Havalimanı güvenli bazen bizlere çok sıkıcı gelebiliyor. Ancak kuralların arkasında yolcuların ve personelin can güvenliğini sağlamak gibi temel bir amaç yatıyor. Peki güvenlik prosedürleri neler, kurallar hangi amaçla hayata geçirildi?
TAV Güvenlik, havalimanlarında uygulanan güvenlik prosedürleri hakkında en çok merak edilen soruları yanıtladı. Havalimanı güvenliğinin birçok farklı yöntemin bir araya gelmesiyle oluşan çok katmanlı bir savunma sistemine dayandığını ve her katmanın bir diğerinin eksiklerini tamamladığını belirten TAV Güvenlik Genel Müdürü Turgay Şahan, havalimanında görülen her güvenlik kuralının arkasında yolcuların ve personelin can güvenliğini sağlamak gibi temel bir amaç yattığını vurguladı.

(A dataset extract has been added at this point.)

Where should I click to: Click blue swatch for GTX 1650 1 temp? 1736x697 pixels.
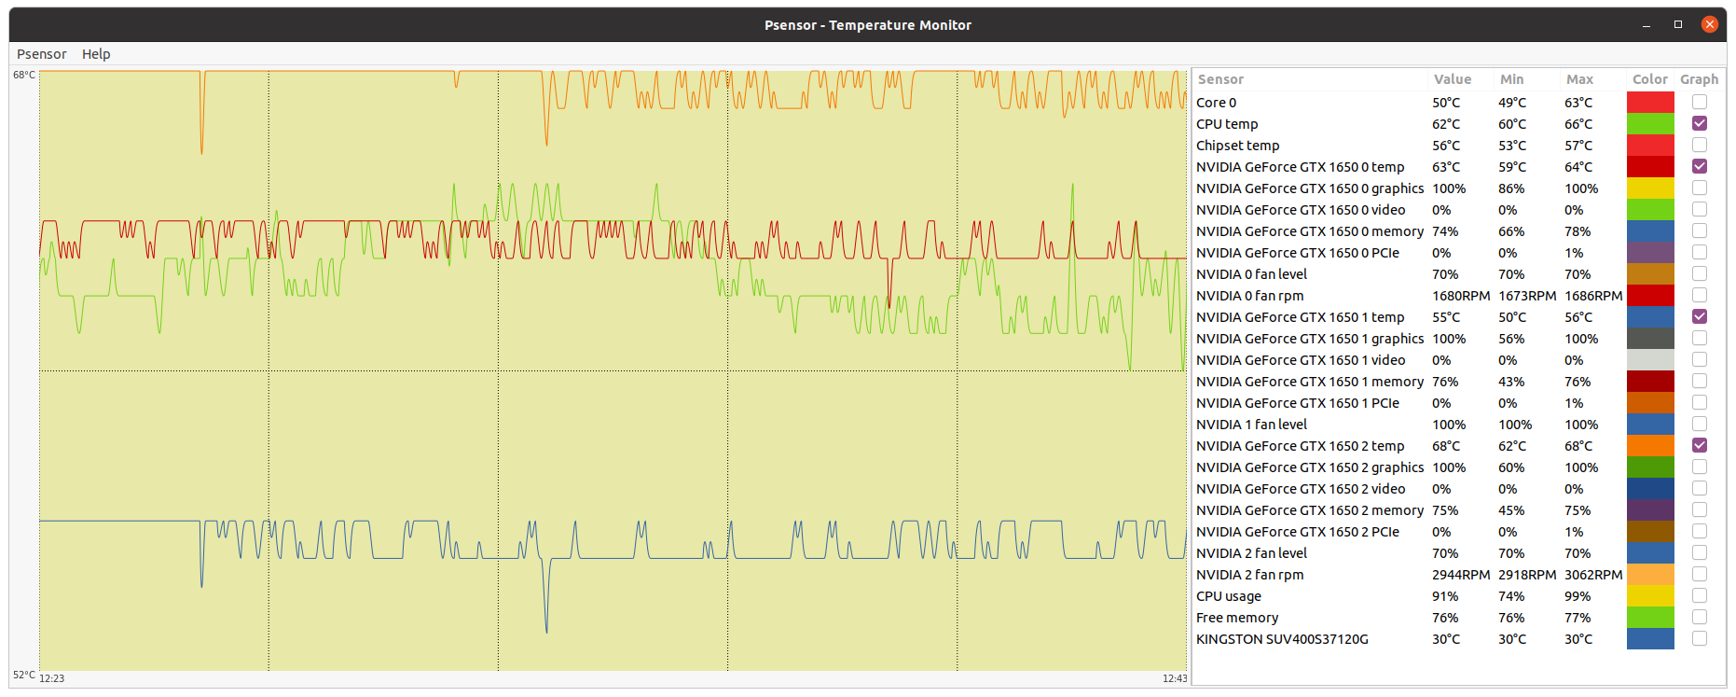coord(1650,316)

Basit ya da gereksiz gibi görünen bazı uygulamaların arkasında, aslında ciddi tehdit unsurları yer aldığını bildiren Şahan, “Özellikle yoğun seyahat dönemlerinde birçok soru alıyoruz. Bunların başında sıvı sınırlaması ve hiçbir neden olmaksızın yolcunun aramaya tabii tutulması geliyor” dedi.

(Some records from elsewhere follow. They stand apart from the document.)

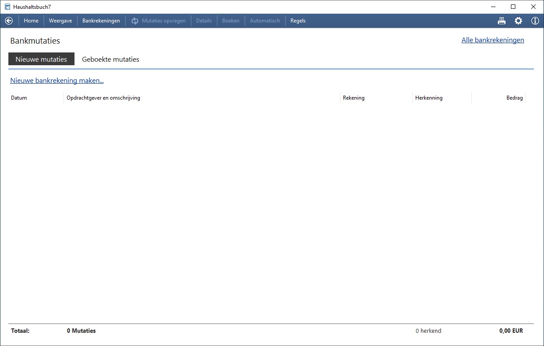Image resolution: width=544 pixels, height=346 pixels.
Task: Click the Herkenning column header
Action: pyautogui.click(x=428, y=98)
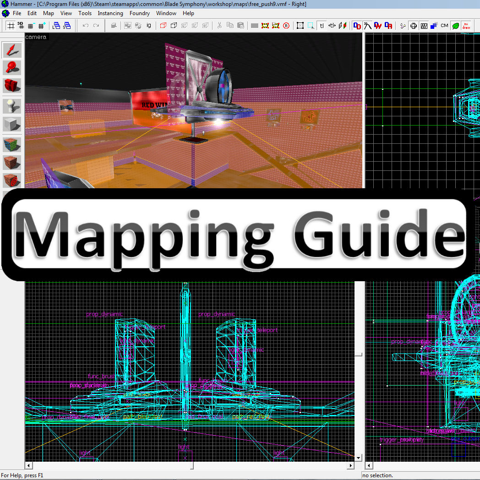Activate the Magnify tool
Image resolution: width=480 pixels, height=480 pixels.
[x=12, y=67]
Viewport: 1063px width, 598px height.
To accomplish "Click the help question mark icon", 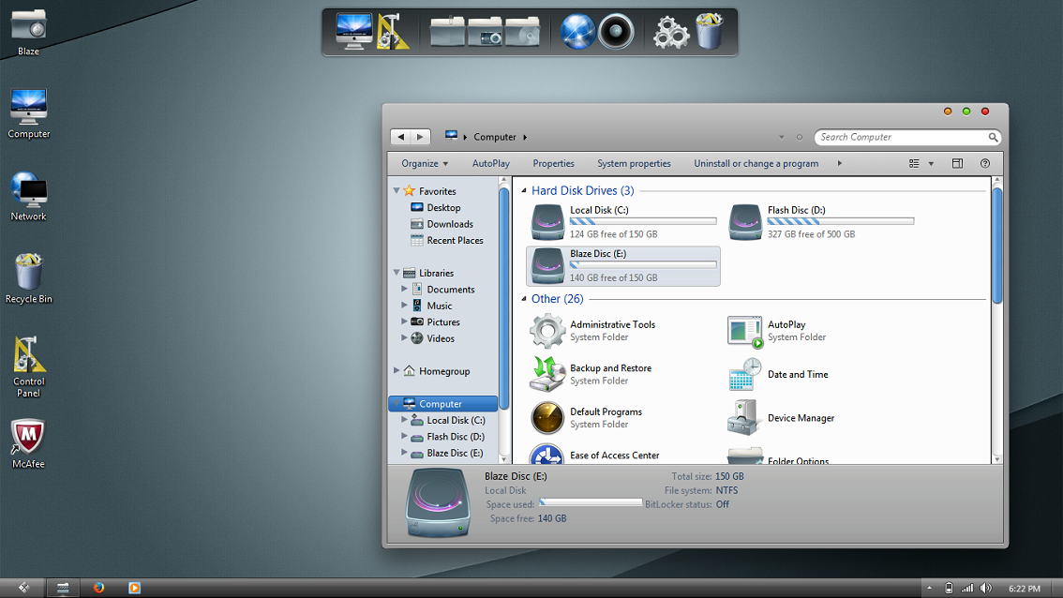I will 985,163.
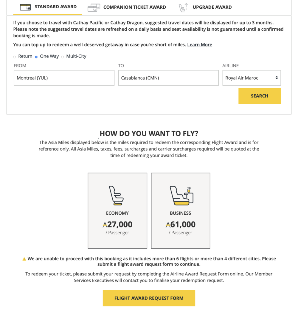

Havalimanlarındaki sıvı kısıtlamalarının amacı
Havalimanlarındaki güvenlik uygulamaları, özellikle sıvı, aerosol ve jel (LAG) ürünleri konusundaki kısıtlamalar, yolcular arasında sıkça merak edilen bir konu. Bir yandan güvenlik kontrol noktalarında su, kolonya veya spreylerin belli miktarların üzerinde kabine alınmasına izin verilmezken, diğer yandan güvenlik tahditli alanlarda (GTA), yani kontrol noktalarından geçtikten sonra bu ürünlerin serbestçe satılması bir çelişki gibi görünebiliyor. Ancak bu durum, havacılık güvenliği mevzuatının temel prensipleri ve uygulama detayları ışığında oldukça anlaşılır hale geliyor.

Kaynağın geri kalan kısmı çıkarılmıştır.